Why Metformin?
Metformin: A 60-year-old drug that has been called a wonder drug for diabetes.
Stay tuned for an upcoming series on metformin where you will hear from the following experts discuss important attributes and considerations when using metformin for diabetes. Here's a sneak peek:
- David Nathan, MD, Professor at Harvard Medical School and Director of the Diabetes Center at Massachusetts General Hospital
- Janet Brown-Friday, RN, MSN, MPH, and Clinical Trials Manager at the Albert Einstein College of Medicine’s Diabetes Clinical Trials Unit
- Jill Crandall, MD, Professor of Medicine at Albert Einstein College of Medicine
- Kieren Mather, MD, Professor of Medicine at Indiana University
View Transcript
(David Nathan) Metformin has been the first choice for diabetes treatment for a long time, and it’s a consensus first choice. Everyone pretty much agrees that it should be the first choice. The reason for that choice is that it really fulfills all of the kinds of checkmarks that you’d like for a drug for a very common disease.

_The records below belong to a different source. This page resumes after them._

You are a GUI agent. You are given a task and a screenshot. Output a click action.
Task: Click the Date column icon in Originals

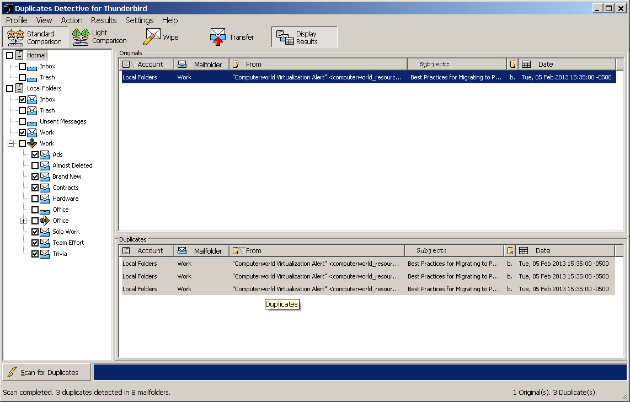pos(526,65)
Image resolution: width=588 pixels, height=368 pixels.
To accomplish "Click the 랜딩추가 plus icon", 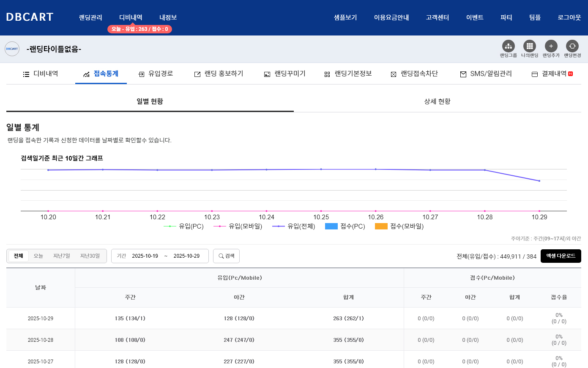I will pyautogui.click(x=551, y=46).
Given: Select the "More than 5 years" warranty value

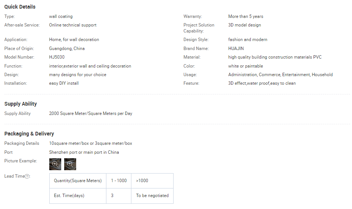Looking at the screenshot, I should [246, 16].
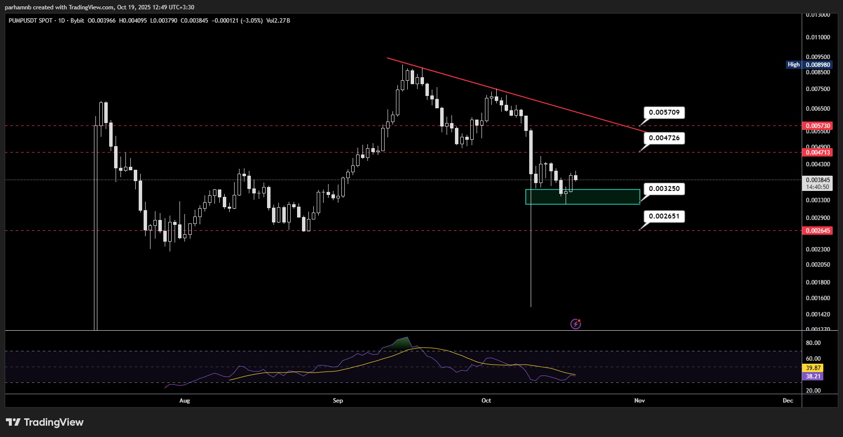Screen dimensions: 843x437
Task: Click the purple lightning bolt event icon
Action: (575, 324)
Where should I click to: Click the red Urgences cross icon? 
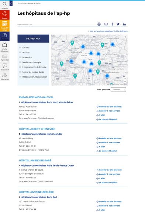pos(5,15)
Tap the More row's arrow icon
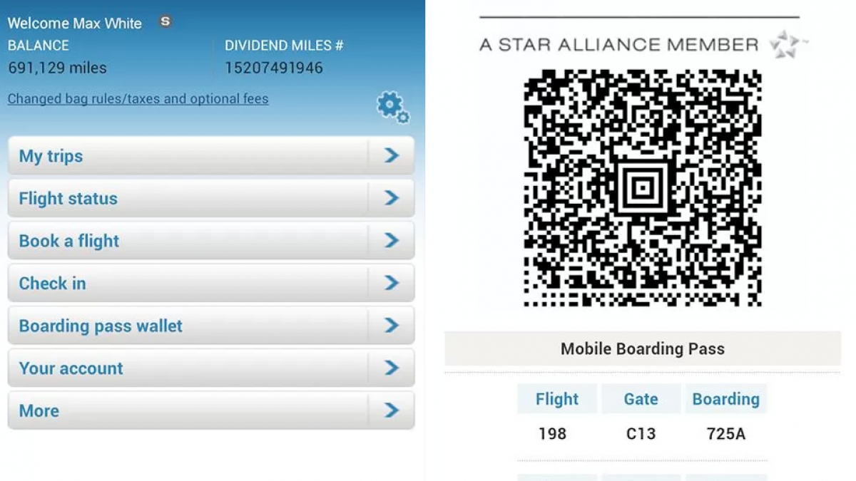The height and width of the screenshot is (481, 856). (x=391, y=410)
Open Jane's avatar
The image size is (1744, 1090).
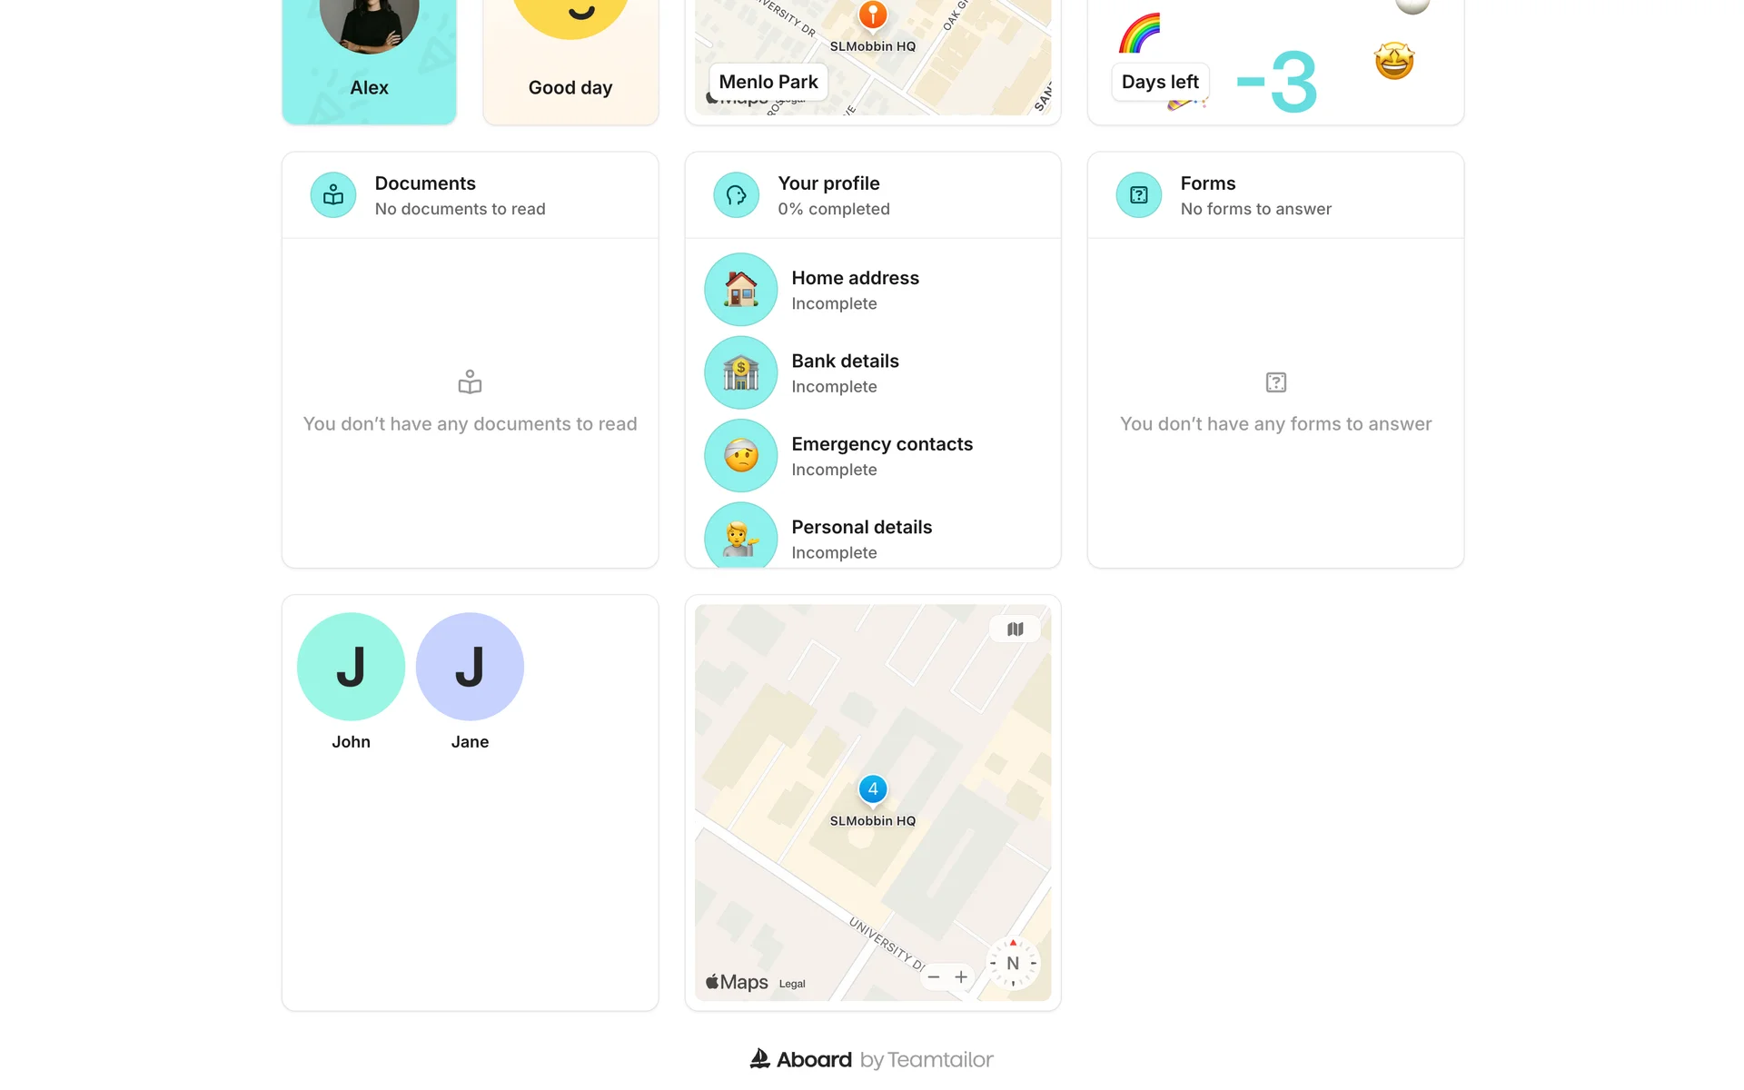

(Janet Brown-Friday) In terms of how you guide the patient to titrate their metformin, you have to look at who your patient is. There’s a combination of things that we would do to help somebody who has difficulty with taking metformin.
(Jill Crandall) The mechanism for low B12 with metformin, I don’t think has been completely sorted out, but it appears to be a problem with absorption. It’s not related to intrinsic factors—so the classic pernicious anemia that we all learned about in medical school, that’s not really the mechanism, but there seems to be something about the effect of metformin in the gut that impairs absorption.
(Kieren Mather) The long-term results of the Diabetes Prevention Program (DPP) tell us that the beneficial effect of metformin in terms of preventing or delaying the progression of diabetes persists over the entire 15 years of follow-up, and it’s looking to persist into the predictable future.